A U.S.-backed force in Syria said Sunday that it was still fighting to regain full control of the country's largest prison for Islamic State suspects, as the extent of the losses in a three-day standoff became clearer.
Farhad Shami, a spokesman for the Syrian Democratic Forces, said at least 160 suspected militants and 27 members of the U.S.-backed force had been killed in the attack in the northeastern Syrian city of Hasakah. The attack began with two car bombs that sparked a prison break amid fierce fighting.
The numbers killed could not be independently verified.
U.S.-led coalition forces launched airstrikes as their Syrian allies battled to regain control of the area on the ground, the coalition said in a statement. Coalition forces used Hellfire missiles and larger munitions and strafing runs by Apache helicopters, a coalition official said.
The attack began Thursday night, as the two car bombs rocked Hasakah and scores of militants swarmed the prison complex.
Prisoners responded by beating their way out into the corridors, officials said, overpowering their guards and killing several, before pouring out into the freezing prison yard.
"Many Daesh detainees seized arms from prison guards whom they murdered and subsequently engaged SDF quick reaction forces," said Maj.
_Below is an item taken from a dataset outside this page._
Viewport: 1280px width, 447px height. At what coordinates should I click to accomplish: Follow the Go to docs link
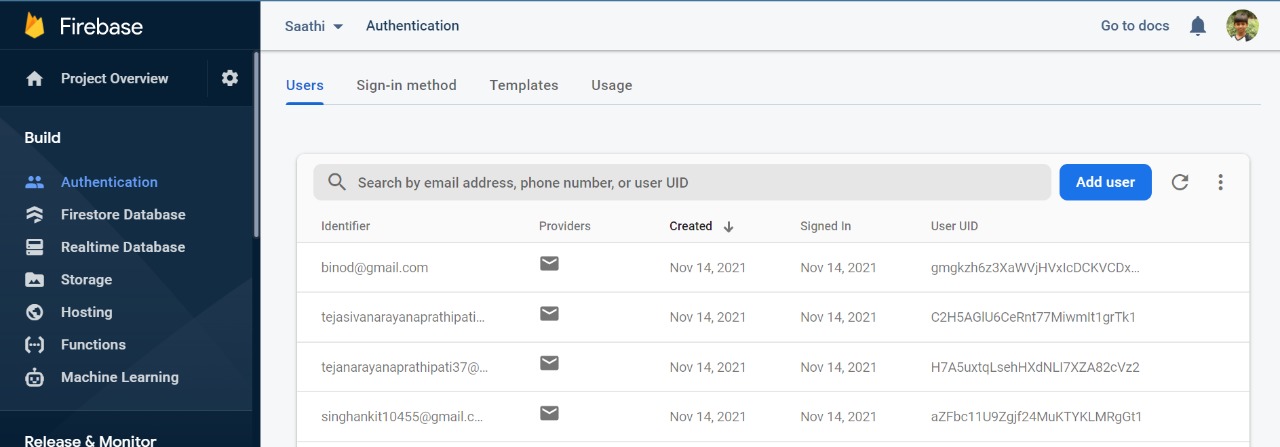point(1135,26)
Gen. John W. Brennan, Jr., the coalition's commander, using an Arabic name for the Islamic State.
The Hasakah prison, once a school building, now houses roughly 3,000 prisoners, most of them captured in the final weeks of the battle to retake the final sliver of Islamic State territory.
Shami said Sunday that the Hasakah prison complex was mostly back under Syrian Democratic Forces control, but some prisoners remained holed up in the facility's north wing, where hundreds of children are jailed.
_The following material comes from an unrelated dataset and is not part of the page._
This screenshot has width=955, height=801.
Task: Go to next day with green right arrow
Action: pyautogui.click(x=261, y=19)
As night fell, human-rights groups expressed grave concern for the boys inside the cells. UNICEF said nearly 850 children, some as young as 12, were in danger. In an audio message shared with Human Rights Watch, a foreign child was heard pleading for assistance.
"There's no doctors here that can help," he said. "There's a lot of people dead in front of me."
Letta Tayler, a counterterrorism lead at Human Rights Watch, described the bloody standoff as an "entirely predictable and avoidable" consequence of countries outsourcing responsibility for their nationals.
The prison building has been badly damaged by car bombs and airstrikes, Syrian and coalition officials said.
"Detainees who did not participate in the attack will be secured, with more details to be announced as the SDF completes its operations in the area," Brennan said.
Researchers who monitor the Islamic State and similar armed groups say the region's Kurdish-led authority has done little to address the social and political ills that fueled its rise.
U.S. officials say some prisoners have taken on leadership roles among their cellmates, and continue to preach the fundamentalist group's ideology.
"Attacking the detention facility was a top ISIS priority for more than a year," said Ned Price, a State Department spokesman. The assault, he said, now highlights the "urgent need" for countries to repatriate, rehabilitate and, where appropriate, prosecute their nationals.
Information for this article was contributed by Mustafa al-Ali and Mustafa Salim of The Washington Post.